◆ DESCRIPTION OF THE TASK ◆
Check each line of the data for "header", then give the number of lines that have it, without any other words.

-- INFORMATION SHOWN follows --

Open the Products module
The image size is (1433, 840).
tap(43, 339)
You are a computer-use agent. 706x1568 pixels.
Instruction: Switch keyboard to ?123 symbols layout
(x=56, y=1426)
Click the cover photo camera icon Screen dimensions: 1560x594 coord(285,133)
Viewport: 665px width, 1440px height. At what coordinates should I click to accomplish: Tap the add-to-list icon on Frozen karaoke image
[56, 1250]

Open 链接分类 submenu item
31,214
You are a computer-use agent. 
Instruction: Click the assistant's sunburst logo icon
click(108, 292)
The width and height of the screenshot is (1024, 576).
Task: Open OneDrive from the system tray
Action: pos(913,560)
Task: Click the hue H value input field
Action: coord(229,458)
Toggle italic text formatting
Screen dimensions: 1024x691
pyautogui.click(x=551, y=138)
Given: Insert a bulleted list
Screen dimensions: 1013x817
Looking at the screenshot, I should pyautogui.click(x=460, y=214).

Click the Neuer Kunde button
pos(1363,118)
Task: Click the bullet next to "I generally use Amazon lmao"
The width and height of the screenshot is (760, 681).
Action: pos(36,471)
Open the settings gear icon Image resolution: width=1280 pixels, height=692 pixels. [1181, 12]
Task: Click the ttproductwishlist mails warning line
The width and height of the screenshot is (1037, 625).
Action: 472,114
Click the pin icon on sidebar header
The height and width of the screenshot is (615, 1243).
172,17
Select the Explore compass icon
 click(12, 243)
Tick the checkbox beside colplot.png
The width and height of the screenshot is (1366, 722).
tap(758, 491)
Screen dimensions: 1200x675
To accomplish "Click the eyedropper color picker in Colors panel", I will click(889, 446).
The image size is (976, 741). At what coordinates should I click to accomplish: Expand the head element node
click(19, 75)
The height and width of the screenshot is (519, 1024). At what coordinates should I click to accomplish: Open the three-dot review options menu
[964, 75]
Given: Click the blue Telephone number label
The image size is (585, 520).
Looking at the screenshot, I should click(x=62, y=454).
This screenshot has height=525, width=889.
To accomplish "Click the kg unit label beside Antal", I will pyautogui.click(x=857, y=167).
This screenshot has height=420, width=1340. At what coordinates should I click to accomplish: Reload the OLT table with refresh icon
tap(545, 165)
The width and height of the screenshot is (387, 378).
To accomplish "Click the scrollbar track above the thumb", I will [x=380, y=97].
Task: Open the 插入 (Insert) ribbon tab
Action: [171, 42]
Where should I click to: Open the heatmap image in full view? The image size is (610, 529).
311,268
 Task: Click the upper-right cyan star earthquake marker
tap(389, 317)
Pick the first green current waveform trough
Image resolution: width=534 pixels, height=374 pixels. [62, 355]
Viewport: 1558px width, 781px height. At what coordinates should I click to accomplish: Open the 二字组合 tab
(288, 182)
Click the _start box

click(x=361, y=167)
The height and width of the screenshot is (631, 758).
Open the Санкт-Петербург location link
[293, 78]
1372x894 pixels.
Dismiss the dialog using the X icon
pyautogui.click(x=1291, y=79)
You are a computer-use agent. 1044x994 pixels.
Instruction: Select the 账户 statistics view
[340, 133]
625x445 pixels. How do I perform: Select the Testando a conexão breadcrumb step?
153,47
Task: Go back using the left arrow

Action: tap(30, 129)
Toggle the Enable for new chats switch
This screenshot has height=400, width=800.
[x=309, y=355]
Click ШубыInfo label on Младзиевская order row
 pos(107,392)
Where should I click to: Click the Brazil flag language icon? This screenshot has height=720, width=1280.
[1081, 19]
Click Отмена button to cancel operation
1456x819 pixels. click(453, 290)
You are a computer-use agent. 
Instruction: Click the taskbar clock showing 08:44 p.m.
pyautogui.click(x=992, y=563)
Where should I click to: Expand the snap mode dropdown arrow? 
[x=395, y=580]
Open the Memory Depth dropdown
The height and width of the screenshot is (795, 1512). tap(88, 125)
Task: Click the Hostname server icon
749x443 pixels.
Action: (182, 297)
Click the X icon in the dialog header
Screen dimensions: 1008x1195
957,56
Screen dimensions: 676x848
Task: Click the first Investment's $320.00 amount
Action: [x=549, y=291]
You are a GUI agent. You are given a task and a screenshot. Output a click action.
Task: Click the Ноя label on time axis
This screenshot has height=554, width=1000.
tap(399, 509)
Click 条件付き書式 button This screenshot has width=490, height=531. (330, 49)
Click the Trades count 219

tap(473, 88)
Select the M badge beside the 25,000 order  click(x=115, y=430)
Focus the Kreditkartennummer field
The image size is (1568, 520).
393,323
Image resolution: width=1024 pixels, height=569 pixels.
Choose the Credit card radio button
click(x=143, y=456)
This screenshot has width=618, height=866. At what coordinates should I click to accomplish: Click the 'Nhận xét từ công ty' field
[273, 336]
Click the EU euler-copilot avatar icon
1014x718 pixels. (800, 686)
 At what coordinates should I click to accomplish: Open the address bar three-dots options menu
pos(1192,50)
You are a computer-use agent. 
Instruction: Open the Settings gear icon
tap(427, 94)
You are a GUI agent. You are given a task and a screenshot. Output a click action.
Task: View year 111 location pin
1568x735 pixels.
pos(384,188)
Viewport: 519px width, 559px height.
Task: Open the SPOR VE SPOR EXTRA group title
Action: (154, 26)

-- INFORMATION SHOWN concluded --

◆ EXERCISE SOLUTION ◆
2